■ Exercise details:
Restate the records underneath, keeping each one exactly the same.

■ Stored data entries:
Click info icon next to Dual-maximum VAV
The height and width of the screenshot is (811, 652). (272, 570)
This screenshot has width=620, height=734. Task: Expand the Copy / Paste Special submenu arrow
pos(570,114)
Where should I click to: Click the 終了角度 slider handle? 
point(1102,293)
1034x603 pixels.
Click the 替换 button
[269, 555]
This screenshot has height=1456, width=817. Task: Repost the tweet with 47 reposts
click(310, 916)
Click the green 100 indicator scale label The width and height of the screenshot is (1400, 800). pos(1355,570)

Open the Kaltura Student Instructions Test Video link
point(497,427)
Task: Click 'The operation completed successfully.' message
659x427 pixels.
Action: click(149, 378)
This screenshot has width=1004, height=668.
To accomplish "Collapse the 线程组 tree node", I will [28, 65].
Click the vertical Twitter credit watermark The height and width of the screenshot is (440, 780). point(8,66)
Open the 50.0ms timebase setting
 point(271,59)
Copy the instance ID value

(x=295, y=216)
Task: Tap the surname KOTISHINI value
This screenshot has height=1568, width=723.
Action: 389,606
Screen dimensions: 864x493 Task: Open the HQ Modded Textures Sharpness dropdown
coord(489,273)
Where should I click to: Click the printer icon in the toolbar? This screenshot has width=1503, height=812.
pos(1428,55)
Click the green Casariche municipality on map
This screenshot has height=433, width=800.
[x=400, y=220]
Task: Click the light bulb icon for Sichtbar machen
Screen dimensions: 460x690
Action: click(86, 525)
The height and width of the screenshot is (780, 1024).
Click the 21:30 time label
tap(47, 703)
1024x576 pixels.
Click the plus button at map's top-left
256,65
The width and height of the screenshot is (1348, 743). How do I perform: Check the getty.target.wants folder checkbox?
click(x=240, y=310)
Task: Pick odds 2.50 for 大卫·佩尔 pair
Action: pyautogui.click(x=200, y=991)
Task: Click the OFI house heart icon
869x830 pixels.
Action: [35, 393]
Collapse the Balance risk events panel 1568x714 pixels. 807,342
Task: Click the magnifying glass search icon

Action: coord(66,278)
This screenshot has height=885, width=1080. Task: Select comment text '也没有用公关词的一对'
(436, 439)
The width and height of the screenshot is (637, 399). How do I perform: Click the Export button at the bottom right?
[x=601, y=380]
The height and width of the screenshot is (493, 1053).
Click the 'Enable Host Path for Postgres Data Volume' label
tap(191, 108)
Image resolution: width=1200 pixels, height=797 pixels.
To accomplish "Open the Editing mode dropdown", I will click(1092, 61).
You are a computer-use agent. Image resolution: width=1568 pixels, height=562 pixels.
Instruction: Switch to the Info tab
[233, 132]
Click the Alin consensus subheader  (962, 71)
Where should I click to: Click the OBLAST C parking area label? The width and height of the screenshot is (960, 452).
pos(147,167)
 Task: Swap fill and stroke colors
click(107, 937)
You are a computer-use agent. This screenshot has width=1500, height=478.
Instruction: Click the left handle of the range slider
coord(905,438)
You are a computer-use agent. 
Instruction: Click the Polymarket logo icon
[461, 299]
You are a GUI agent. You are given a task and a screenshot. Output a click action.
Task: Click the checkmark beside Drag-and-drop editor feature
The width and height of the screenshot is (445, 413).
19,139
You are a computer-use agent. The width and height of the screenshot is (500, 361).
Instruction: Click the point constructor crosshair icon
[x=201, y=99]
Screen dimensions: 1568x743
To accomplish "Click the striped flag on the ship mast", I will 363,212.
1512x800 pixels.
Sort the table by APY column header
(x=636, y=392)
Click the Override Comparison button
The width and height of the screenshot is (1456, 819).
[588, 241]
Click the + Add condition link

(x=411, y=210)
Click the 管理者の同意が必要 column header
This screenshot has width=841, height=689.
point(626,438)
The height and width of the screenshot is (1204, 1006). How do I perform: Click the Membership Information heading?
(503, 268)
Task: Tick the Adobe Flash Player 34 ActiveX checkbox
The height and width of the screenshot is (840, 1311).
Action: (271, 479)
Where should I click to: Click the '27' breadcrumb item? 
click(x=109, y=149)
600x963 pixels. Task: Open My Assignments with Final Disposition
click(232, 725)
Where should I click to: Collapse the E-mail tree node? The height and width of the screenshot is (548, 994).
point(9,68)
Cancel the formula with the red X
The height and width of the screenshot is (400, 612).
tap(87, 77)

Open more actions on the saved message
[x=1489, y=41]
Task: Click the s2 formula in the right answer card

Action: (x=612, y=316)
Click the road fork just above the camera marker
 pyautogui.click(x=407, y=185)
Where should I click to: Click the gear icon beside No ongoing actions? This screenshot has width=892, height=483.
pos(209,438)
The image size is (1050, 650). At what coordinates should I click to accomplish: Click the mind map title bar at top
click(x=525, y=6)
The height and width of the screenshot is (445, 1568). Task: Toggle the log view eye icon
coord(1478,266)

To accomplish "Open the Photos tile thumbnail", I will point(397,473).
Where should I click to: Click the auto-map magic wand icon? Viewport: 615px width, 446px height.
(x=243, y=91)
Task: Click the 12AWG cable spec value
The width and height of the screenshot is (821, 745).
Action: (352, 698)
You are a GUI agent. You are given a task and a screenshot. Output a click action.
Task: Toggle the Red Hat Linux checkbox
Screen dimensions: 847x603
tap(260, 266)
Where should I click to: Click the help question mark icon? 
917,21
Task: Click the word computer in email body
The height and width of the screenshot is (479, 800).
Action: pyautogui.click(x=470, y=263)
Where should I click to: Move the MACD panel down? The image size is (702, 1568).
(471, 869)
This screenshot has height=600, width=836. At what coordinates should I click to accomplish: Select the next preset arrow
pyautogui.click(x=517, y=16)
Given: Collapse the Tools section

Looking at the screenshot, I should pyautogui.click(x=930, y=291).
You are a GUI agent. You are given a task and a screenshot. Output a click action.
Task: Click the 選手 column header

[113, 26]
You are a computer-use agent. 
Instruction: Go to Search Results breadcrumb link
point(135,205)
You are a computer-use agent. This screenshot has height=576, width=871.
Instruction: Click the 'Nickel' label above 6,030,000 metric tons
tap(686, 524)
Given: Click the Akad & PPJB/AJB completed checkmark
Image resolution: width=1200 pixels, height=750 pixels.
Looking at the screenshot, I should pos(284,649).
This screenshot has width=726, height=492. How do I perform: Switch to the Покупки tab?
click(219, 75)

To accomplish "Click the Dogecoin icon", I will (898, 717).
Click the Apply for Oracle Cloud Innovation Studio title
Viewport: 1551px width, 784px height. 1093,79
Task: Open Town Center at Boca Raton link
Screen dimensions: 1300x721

■ Answer area:
Click info icon next to Dual-maximum VAV
The height and width of the screenshot is (811, 652). (272, 570)
This screenshot has width=620, height=734. Task: Expand the Copy / Paste Special submenu arrow
pos(570,114)
Where should I click to: Click the 終了角度 slider handle? 
point(1102,293)
1034x603 pixels.
Click the 替换 button
[269, 555]
This screenshot has height=1456, width=817. Task: Repost the tweet with 47 reposts
click(310, 916)
Click the green 100 indicator scale label The width and height of the screenshot is (1400, 800). pos(1355,570)

Open the Kaltura Student Instructions Test Video link
point(497,427)
Task: Click 'The operation completed successfully.' message
659x427 pixels.
Action: click(149, 378)
This screenshot has width=1004, height=668.
To accomplish "Collapse the 线程组 tree node", I will [28, 65].
Click the vertical Twitter credit watermark The height and width of the screenshot is (440, 780). point(8,66)
Open the 50.0ms timebase setting
 point(271,59)
Copy the instance ID value

(x=295, y=216)
Task: Tap the surname KOTISHINI value
This screenshot has height=1568, width=723.
Action: 389,606
Screen dimensions: 864x493 Task: Open the HQ Modded Textures Sharpness dropdown
coord(489,273)
Where should I click to: Click the printer icon in the toolbar? This screenshot has width=1503, height=812.
pos(1428,55)
Click the green Casariche municipality on map
This screenshot has height=433, width=800.
[x=400, y=220]
Task: Click the light bulb icon for Sichtbar machen
Screen dimensions: 460x690
Action: click(86, 525)
The height and width of the screenshot is (780, 1024).
Click the 21:30 time label
tap(47, 703)
1024x576 pixels.
Click the plus button at map's top-left
256,65
The width and height of the screenshot is (1348, 743). How do I perform: Check the getty.target.wants folder checkbox?
click(x=240, y=310)
Task: Pick odds 2.50 for 大卫·佩尔 pair
Action: pyautogui.click(x=200, y=991)
Task: Click the OFI house heart icon
869x830 pixels.
Action: [35, 393]
Collapse the Balance risk events panel 1568x714 pixels. 807,342
Task: Click the magnifying glass search icon

Action: coord(66,278)
This screenshot has height=885, width=1080. Task: Select comment text '也没有用公关词的一对'
(436, 439)
The width and height of the screenshot is (637, 399). How do I perform: Click the Export button at the bottom right?
[x=601, y=380]
The height and width of the screenshot is (493, 1053).
Click the 'Enable Host Path for Postgres Data Volume' label
tap(191, 108)
Image resolution: width=1200 pixels, height=797 pixels.
To accomplish "Open the Editing mode dropdown", I will click(1092, 61).
You are a computer-use agent. Image resolution: width=1568 pixels, height=562 pixels.
Instruction: Switch to the Info tab
[233, 132]
Click the Alin consensus subheader  (962, 71)
Where should I click to: Click the OBLAST C parking area label? The width and height of the screenshot is (960, 452).
pos(147,167)
 Task: Swap fill and stroke colors
click(107, 937)
You are a computer-use agent. This screenshot has width=1500, height=478.
Instruction: Click the left handle of the range slider
coord(905,438)
You are a computer-use agent. 
Instruction: Click the Polymarket logo icon
[461, 299]
You are a GUI agent. You are given a task and a screenshot. Output a click action.
Task: Click the checkmark beside Drag-and-drop editor feature
The width and height of the screenshot is (445, 413).
19,139
You are a computer-use agent. The width and height of the screenshot is (500, 361).
Instruction: Click the point constructor crosshair icon
[x=201, y=99]
Screen dimensions: 1568x743
To accomplish "Click the striped flag on the ship mast", I will 363,212.
1512x800 pixels.
Sort the table by APY column header
(x=636, y=392)
Click the Override Comparison button
The width and height of the screenshot is (1456, 819).
[588, 241]
Click the + Add condition link

(x=411, y=210)
Click the 管理者の同意が必要 column header
This screenshot has width=841, height=689.
point(626,438)
The height and width of the screenshot is (1204, 1006). How do I perform: Click the Membership Information heading?
(503, 268)
Task: Tick the Adobe Flash Player 34 ActiveX checkbox
The height and width of the screenshot is (840, 1311).
Action: (271, 479)
Where should I click to: Click the '27' breadcrumb item? 
click(x=109, y=149)
600x963 pixels. Task: Open My Assignments with Final Disposition
click(232, 725)
Where should I click to: Collapse the E-mail tree node? The height and width of the screenshot is (548, 994).
point(9,68)
Cancel the formula with the red X
The height and width of the screenshot is (400, 612).
tap(87, 77)

Open more actions on the saved message
[x=1489, y=41]
Task: Click the s2 formula in the right answer card

Action: (x=612, y=316)
Click the road fork just above the camera marker
 pyautogui.click(x=407, y=185)
Where should I click to: Click the gear icon beside No ongoing actions? This screenshot has width=892, height=483.
pos(209,438)
The image size is (1050, 650). At what coordinates should I click to accomplish: Click the mind map title bar at top
click(x=525, y=6)
The height and width of the screenshot is (445, 1568). Task: Toggle the log view eye icon
coord(1478,266)

To accomplish "Open the Photos tile thumbnail", I will point(397,473).
Where should I click to: Click the auto-map magic wand icon? Viewport: 615px width, 446px height.
(x=243, y=91)
Task: Click the 12AWG cable spec value
The width and height of the screenshot is (821, 745).
Action: (352, 698)
You are a GUI agent. You are given a task and a screenshot. Output a click action.
Task: Toggle the Red Hat Linux checkbox
Screen dimensions: 847x603
tap(260, 266)
Where should I click to: Click the help question mark icon? 
917,21
Task: Click the word computer in email body
The height and width of the screenshot is (479, 800).
Action: pyautogui.click(x=470, y=263)
Where should I click to: Move the MACD panel down? The image size is (702, 1568).
(471, 869)
This screenshot has height=600, width=836. At what coordinates should I click to accomplish: Select the next preset arrow
pyautogui.click(x=517, y=16)
Given: Collapse the Tools section

Looking at the screenshot, I should pyautogui.click(x=930, y=291).
You are a GUI agent. You are given a task and a screenshot. Output a click action.
Task: Click the 選手 column header

[113, 26]
You are a computer-use agent. 
Instruction: Go to Search Results breadcrumb link
point(135,205)
You are a computer-use agent. This screenshot has height=576, width=871.
Instruction: Click the 'Nickel' label above 6,030,000 metric tons
tap(686, 524)
Given: Click the Akad & PPJB/AJB completed checkmark
Image resolution: width=1200 pixels, height=750 pixels.
Looking at the screenshot, I should pos(284,649).
This screenshot has width=726, height=492. How do I perform: Switch to the Покупки tab?
click(219, 75)

To accomplish "Click the Dogecoin icon", I will (898, 717).
Click the Apply for Oracle Cloud Innovation Studio title
Viewport: 1551px width, 784px height. 1093,79
Task: Open Town Center at Boca Raton link
Screen dimensions: 1300x721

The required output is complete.